[Entries supplied]

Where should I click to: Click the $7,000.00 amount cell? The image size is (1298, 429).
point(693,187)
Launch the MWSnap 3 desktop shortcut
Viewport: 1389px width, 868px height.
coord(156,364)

[Given request] Rewrite all of the items above, changing "amount" to "total" and leaving everything else as it is.

[Answer for the task]
Where should I click to: Click the $7,000.00 total cell? The image size is (1298, 429).
point(693,187)
Launch the MWSnap 3 desktop shortcut
Viewport: 1389px width, 868px height.
coord(156,364)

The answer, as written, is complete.